Brief 1
In the listing below, rescale the lines between the lines holding "INESS-2022 (157, 1738)" and "Photos (351, 28)", inclusive, and give only those lines. Keep every line, including the request lines. Multiply each answer coordinate by 0.55 and round to the nearest whole number, with halves going up. Leave the requests and their sample formats unchanged.

Excerpted passage
This review contains plot spoilers. Shada
is a rather special book. And this is true not just because it finally brings a lost, unfinished and untelevised story officially into print, but also because this new version is a startlingly transitional, connective tale. It seamlessly bridges different times, incarnations and conceptions of Doctor Who
– all rather fitting for an epic story concerned with the creation of a “Universal Mind”.
First, there's the question of authorship. Pondering whether or not Roberts has been faithful to Douglas Adams' screenplay rapidly becomes a pointless exercise: this is not a slavish reproduction, but a careful, creative transformation of different scripts and performances. Rather than a zero-sum game of authorial control, this is a cunning blend of Adams and Roberts, and a veritable meeting of minds.

Records for this task

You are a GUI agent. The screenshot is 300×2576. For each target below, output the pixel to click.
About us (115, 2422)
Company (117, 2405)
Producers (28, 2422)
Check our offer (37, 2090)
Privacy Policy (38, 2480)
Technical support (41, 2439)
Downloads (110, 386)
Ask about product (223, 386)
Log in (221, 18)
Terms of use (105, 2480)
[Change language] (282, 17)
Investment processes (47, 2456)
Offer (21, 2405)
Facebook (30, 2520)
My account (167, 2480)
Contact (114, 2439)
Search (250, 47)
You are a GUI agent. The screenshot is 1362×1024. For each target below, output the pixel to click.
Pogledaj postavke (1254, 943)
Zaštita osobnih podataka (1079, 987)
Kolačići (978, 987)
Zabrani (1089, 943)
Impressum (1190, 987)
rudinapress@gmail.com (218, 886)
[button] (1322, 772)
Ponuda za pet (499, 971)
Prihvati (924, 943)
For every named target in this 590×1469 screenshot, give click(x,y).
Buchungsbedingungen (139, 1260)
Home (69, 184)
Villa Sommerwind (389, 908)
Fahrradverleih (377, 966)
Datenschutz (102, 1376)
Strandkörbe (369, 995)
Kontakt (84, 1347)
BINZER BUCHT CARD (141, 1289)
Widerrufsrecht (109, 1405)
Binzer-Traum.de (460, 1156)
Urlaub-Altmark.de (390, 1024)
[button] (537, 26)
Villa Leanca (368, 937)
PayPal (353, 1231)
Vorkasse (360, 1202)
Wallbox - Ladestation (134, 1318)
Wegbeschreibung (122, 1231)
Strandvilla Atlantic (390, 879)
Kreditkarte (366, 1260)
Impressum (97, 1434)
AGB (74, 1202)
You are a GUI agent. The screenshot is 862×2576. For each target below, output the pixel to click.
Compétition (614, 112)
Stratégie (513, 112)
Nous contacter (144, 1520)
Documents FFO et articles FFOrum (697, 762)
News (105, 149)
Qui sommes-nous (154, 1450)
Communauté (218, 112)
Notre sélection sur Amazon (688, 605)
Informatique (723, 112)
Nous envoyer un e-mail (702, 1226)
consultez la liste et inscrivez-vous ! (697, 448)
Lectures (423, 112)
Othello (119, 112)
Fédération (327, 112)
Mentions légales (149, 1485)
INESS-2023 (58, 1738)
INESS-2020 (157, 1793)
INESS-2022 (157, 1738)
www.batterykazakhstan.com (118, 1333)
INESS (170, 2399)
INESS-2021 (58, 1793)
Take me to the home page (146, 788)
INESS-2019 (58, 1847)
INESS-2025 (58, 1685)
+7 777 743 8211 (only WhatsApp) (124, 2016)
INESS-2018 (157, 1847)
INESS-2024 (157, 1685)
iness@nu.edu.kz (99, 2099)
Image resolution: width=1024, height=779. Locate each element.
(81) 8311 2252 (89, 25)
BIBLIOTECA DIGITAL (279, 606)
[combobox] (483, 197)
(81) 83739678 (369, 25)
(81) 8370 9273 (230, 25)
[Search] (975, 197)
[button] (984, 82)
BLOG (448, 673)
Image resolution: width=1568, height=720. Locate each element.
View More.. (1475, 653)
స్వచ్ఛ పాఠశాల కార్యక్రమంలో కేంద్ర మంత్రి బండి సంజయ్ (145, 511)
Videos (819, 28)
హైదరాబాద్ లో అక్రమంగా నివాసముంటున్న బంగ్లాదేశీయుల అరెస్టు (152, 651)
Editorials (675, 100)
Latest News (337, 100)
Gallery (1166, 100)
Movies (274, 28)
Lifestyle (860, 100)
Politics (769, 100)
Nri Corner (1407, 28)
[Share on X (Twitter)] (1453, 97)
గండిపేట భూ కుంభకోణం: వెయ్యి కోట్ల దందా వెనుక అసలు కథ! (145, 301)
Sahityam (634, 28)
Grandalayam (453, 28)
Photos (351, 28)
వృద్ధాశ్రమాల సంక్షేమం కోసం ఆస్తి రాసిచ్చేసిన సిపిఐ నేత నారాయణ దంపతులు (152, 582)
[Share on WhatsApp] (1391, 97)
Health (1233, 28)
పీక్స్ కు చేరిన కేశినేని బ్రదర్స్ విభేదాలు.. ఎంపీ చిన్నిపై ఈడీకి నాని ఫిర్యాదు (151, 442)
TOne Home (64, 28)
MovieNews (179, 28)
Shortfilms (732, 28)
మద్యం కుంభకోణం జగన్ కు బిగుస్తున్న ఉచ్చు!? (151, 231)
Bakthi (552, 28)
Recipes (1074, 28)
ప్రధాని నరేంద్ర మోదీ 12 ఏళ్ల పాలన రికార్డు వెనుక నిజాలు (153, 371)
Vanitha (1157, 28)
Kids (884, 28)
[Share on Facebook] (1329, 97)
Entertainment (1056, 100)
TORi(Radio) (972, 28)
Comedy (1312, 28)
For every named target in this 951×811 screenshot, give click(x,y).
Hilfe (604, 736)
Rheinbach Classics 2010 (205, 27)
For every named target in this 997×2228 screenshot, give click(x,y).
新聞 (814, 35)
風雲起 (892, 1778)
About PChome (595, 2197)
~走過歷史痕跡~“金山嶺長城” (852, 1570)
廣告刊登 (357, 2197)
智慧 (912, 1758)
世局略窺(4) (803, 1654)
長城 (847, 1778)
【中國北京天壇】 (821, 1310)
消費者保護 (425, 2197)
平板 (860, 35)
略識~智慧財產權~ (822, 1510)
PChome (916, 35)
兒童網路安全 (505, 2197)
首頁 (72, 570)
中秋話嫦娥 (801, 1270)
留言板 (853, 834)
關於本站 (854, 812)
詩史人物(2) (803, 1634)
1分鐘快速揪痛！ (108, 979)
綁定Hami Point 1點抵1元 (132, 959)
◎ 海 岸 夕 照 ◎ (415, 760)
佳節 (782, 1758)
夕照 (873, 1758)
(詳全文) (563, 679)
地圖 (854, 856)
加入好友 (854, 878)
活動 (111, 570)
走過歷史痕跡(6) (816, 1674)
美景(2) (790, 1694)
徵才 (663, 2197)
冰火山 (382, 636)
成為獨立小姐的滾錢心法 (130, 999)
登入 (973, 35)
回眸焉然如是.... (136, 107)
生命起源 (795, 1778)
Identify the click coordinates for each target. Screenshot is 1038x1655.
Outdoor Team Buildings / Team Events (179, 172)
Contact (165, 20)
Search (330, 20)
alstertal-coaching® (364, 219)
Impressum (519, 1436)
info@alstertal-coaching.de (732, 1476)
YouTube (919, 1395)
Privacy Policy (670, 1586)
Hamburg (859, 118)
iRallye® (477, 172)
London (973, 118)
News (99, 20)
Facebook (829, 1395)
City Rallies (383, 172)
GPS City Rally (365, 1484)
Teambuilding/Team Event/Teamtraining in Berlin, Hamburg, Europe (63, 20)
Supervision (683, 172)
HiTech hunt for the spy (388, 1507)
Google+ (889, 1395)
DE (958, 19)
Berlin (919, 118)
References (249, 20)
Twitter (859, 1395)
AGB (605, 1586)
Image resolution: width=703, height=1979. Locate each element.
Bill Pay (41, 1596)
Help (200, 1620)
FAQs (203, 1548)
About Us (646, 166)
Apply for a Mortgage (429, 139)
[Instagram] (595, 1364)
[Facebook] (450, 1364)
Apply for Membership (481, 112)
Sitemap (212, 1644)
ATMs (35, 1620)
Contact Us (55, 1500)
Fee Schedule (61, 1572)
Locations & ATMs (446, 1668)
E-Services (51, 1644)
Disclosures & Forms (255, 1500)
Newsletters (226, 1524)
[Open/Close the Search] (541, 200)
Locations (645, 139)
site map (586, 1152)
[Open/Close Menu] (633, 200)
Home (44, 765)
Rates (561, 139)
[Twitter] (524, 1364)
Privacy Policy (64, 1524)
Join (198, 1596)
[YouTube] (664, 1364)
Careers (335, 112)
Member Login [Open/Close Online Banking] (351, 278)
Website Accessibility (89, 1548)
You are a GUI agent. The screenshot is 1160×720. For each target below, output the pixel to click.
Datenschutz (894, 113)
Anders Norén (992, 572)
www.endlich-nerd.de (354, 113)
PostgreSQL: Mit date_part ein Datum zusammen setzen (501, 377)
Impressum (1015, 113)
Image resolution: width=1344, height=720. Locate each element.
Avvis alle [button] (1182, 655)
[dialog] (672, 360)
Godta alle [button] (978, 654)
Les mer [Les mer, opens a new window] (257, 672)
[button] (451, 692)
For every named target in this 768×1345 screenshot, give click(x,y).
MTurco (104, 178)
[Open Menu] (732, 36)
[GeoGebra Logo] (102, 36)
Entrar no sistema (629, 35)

Brief 2
Retype the part of the Shada review between "This review contains" and "meeting of minds.", inclusive, word for word.

Expected answer 1
INESS-2022 (86, 956)
www.batterykazakhstan.com (65, 733)
INESS (94, 1319)
INESS-2021 (32, 986)
Take me to the home page (80, 433)
INESS-2019 (32, 1016)
INESS-2025 (32, 927)
+7 777 743 8211 (only WhatsApp) (68, 1109)
INESS-2018 (86, 1016)
INESS-2024 (86, 927)
iness@nu.edu.kz (54, 1154)
Image resolution: width=1024, height=779. Locate each element.
(81) 8311 2252 (49, 14)
BIBLIOTECA DIGITAL (153, 333)
[combobox] (266, 108)
(81) 83739678 (203, 14)
(81) 8370 9273 (127, 14)
[Search] (536, 108)
[button] (541, 45)
BLOG (246, 370)
Image resolution: width=1568, height=720. Locate each element.
View More.. (811, 359)
స్వచ్ఛ పాఠశాల కార్యక్రమంలో కేంద్ర మంత్రి బండి సంజయ్ (80, 281)
Videos (450, 15)
హైదరాబాద్ లో అక్రమంగా నివాసముంటున్న బంగ్లాదేశీయుల అరెస్టు (84, 358)
Editorials (371, 55)
Latest News (185, 55)
Gallery (641, 55)
Movies (151, 15)
Lifestyle (473, 55)
Politics (423, 55)
Nri Corner (774, 15)
[Share on X (Twitter)] (799, 53)
గండిపేట భూ కుంభకోణం: వెయ్యి కోట్ల దందా వెనుక అసలు కథ! (80, 166)
Sahityam (349, 15)
Grandalayam (249, 15)
Photos (193, 15)

Expected answer 2
This review contains plot spoilers. Shada
is a rather special book. And this is true not just because it finally brings a lost, unfinished and untelevised story officially into print, but also because this new version is a startlingly transitional, connective tale. It seamlessly bridges different times, incarnations and conceptions of Doctor Who
– all rather fitting for an epic story concerned with the creation of a “Universal Mind”.
First, there's the question of authorship. Pondering whether or not Roberts has been faithful to Douglas Adams' screenplay rapidly becomes a pointless exercise: this is not a slavish reproduction, but a careful, creative transformation of different scripts and performances. Rather than a zero-sum game of authorial control, this is a cunning blend of Adams and Roberts, and a veritable meeting of minds.